If there’s a drawback to STAR TREK INTO DARKNESS, it’s that Harrison’s character (the secret’s long out about Khan 2.0, so we’ll go with it) lacks the very personal vendetta against Kirk that the original Khan in 1982’s STAR TREK: THE WRATH OF KHAN so obsessively fed with his hatred over the abandonment of the Botany Bay survivors on a desolate planet — a plot point sprung from the classic STAR TREK television series’ “Space Seed” episode starring Ricardo Montalban in the villain role. Here Harrison, played by the equally powerful but far less exotic Cumberbatch, directs his vengeance against Admiral Marcus (Peter Weller) and Starfleet for betraying Harrison’s crew which has all happened previous to this story and off-screen in a much less satisfying result. What’s missing here is the decades-long, hate filled mano-a-mano chess match between Kirk and Khan that made the 1982 film such a watershed entry in the classic TREK film franchise: the Khan story truly needs that personal touch to fulfill its dramatic potential. With Harrison aiming his wrath at Marcus and Starfleet by proxy, not targeting Kirk directly, STAR TREK INTO DARKNESS becomes a triangular battle in design which is inevitably a bit weaker than the original head-to-head Khan-frontation from 1982.
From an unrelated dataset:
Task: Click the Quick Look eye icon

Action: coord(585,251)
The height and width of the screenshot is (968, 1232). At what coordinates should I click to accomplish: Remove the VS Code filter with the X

Still, Abrams and the writing team of Roberto Orci, Alex Kurtzman and Damon Lindelof have great fun reinventing their own parallel timeline tale of Khan’s wrath to the point of redirecting one of the original participants in the battle across timelines to set up a mirror image of the story with their own cracks and reflections on the theme. STAR TREK INTO DARKNESS starts with a slower burn than expected but the setup pays dramatic dividends as these story arcs of Kirk, Marcus and Harrison converge into the main conflict.  Some aspects of the 1982 story are faithfully explored while others are turned on their ear to keep viewers guessing and not get ahead of the film, with plenty of easter egg references and unique twists to pay off for TREK devotees. Harrison/Khan and Carol Marcus (Alice Eve) enter and conclude the film on very different paths than seen before, leaving a galaxy of future possibilities (totally original to this film series, we hope) that weren’t possible before.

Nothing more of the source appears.